Published by the Students of Johns Hopkins since 1896
December 4, 2022

Univ. sponsors a private police force ad campaign

By MEAGAN PEOPLES | February 28, 2019



Despite months of protest from students and community members, the University is in the process of creating a private police force. 

Within the last week, the University has launched a social media advertising campaign promoting its proposed private police force on Twitter, Facebook and Instagram. These ads have also been featured on Google.

These sponsored ads follow the introduction of legislation to the Maryland General Assembly that would grant Hopkins the authority to establish its own police force.

The ads feature a variety of statements such as, “Is a Johns Hopkins police department ‘private’ police? No. JHPD would be state-authorized and more accountable to the public than any other police department in Maryland.”

Many people have criticized these ads for inaccurately representing a potential Hopkins police force.

In an email to The News-Letter, Vice President for Communications Susan Ridge explained that the ads began running on Feb. 21. She wrote that the purpose of the ads is to help connect people with the University website, Public Safety Initiatives, where they can find out more information. 

“Our goal is to ensure that everyone has access to the facts about what the JHPD proposal is and what a Johns Hopkins police department would look like,” she wrote. “We have provided a lot of information on the website, such as the interim study, crime data, research studies, maps, and other details. It’s also a place where people can provide important feedback.”

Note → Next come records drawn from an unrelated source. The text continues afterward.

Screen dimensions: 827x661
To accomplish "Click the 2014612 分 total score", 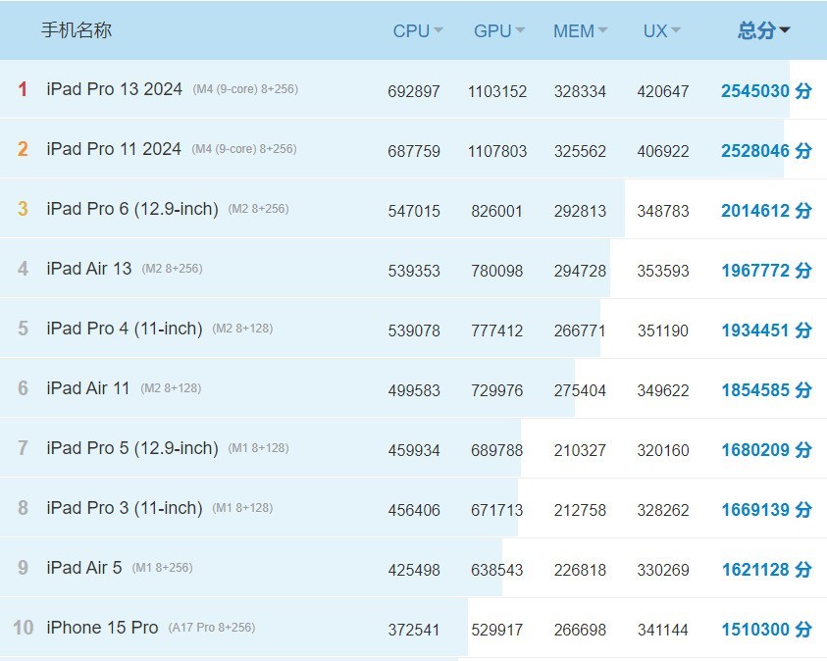I will click(x=766, y=210).
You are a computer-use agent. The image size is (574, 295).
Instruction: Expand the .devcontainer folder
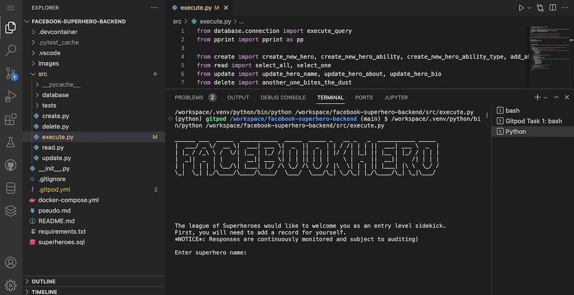[x=58, y=32]
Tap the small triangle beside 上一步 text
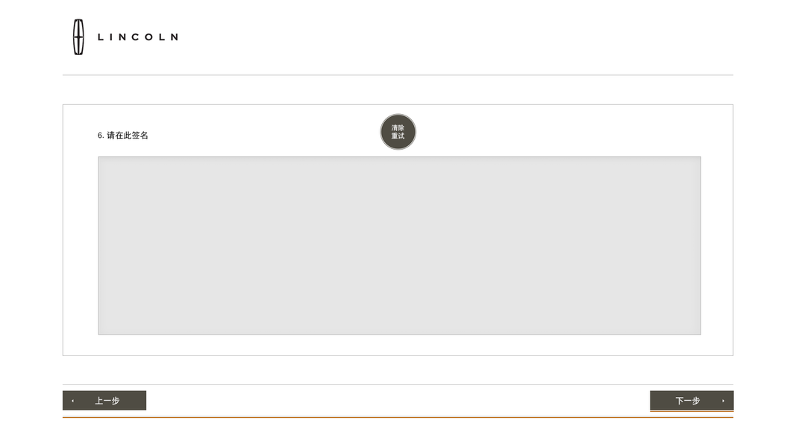Viewport: 796px width, 447px height. [x=72, y=401]
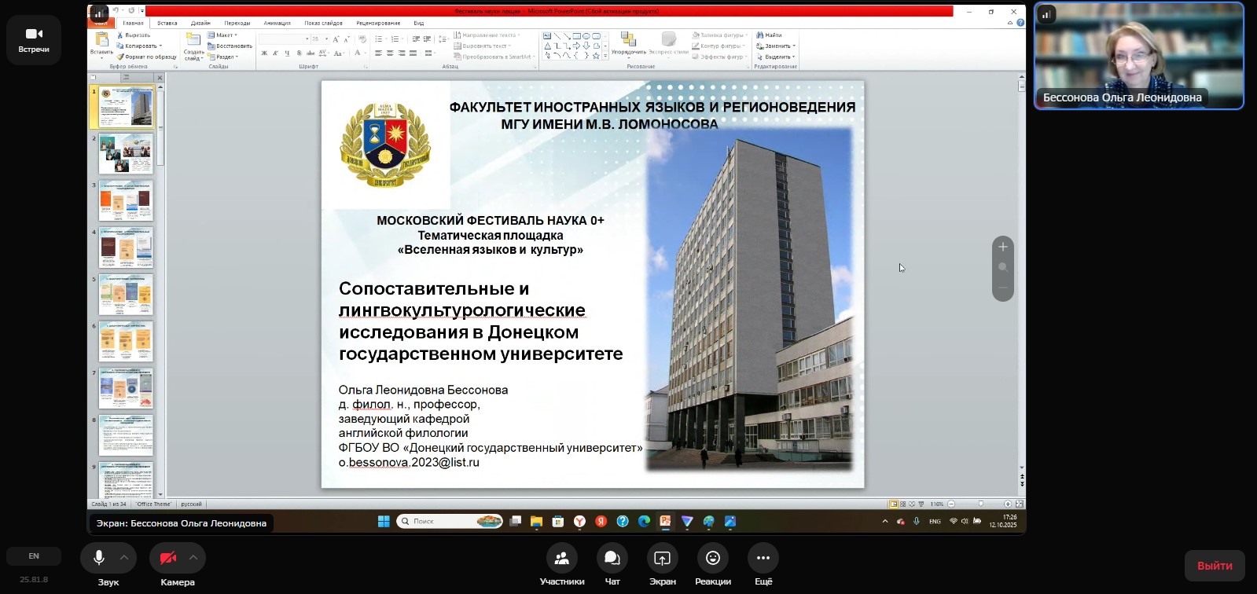Screen dimensions: 1257x594
Task: Switch to the Вставка ribbon tab
Action: (x=167, y=24)
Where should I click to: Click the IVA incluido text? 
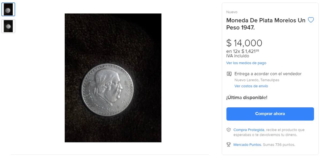click(x=237, y=56)
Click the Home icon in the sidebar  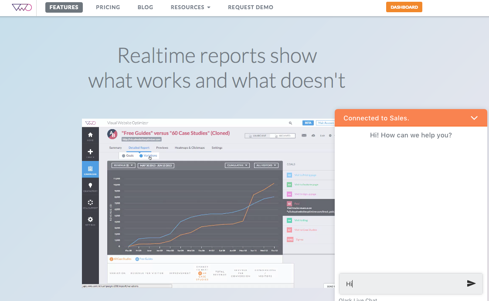90,136
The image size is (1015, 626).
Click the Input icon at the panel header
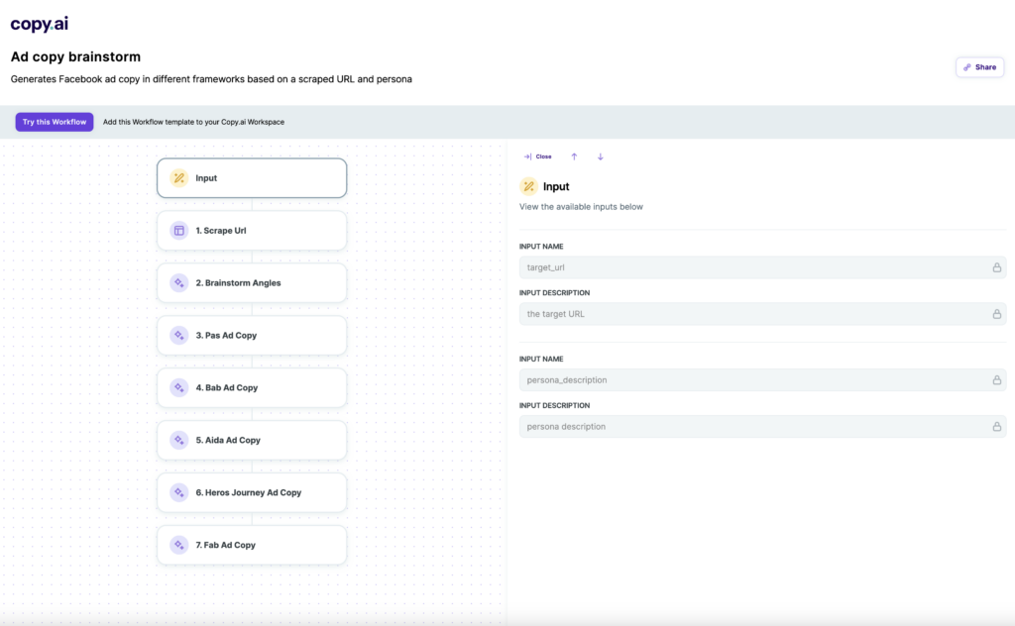(531, 186)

Ridge noted that after ad campaign started, the number of visits to the site has increased.

Emeline Armitage, class of 2018, noted that she saw the ads so frequently that she began taking screenshots of and tweeting about them. While she was surprised when she first saw the ads, Armitage thinks that the University began advertising on social media in order to reach a larger audience in the Baltimore community.

Armitage believes that these ads are indicative of the disparity between the University’s well-funded campaign in support of the private police force and the grassroots movement of the opposition. 

“On one side, you have Hopkins, who is paying for these ads. It has professional PR people. Ron Daniels has had private meetings with [Baltimore City] Mayor Pugh before... On the other side you have a grassroots campaign, zero dollar budget, no PR professionals, no one’s funding anything.”

Armitage argued that the grassroots activists were so passionate about preventing Hopkins from developing a private police force, they were able to make an impact without having to spend money on advertising.

“Imagine what the opposition would look like if they had $100,000 to spend,” she said.

Graduate student Corey Payne has also critiqued the ads on his Twitter. He parodied the original ads by editing the text on them to reflect the opinions of opponents to the private police bill.

In an email to The News-Letter, Payne wrote that the ads sponsored by the University are very misleading. 

He also felt that similar language was used in the advertisements as President Ronald J. Daniels’ testimony to the Maryland General Assembly on Friday, Feb. 22. 

“Johns Hopkins is trying to change the definition of the word ‘private’ to include any activity sanctioned by or accountable to the state,” he wrote. 

Payne argued that this was contradictory to previous beliefs about the University creating their own police force.

“Hopkins is a private entity that will be privately-funding an armed police force. It will be overseen by staff hired by that private entity and be accountable, secondarily, to review boards appointed by that private entity and, primarily, to the unelected Board of Trustees. Sorry, President Daniels, you can whine about it all you’d like, but that’s a private police force.”

Payne further criticized the University for using these ads to sway public opinion. 

He noted that many are still opposed to a Hopkins private police force even after public forums, where the community was encouraged to engage with administrators about the issue. 

He argued that the advertisements would likely be unable to change community members’ minds.

“The fact that, after spending all this money and pushing propaganda forums for a year, they haven’t been able to amass significant support just goes to show how out of touch the Hopkins administration is with the needs of its students and the needs of Baltimore.”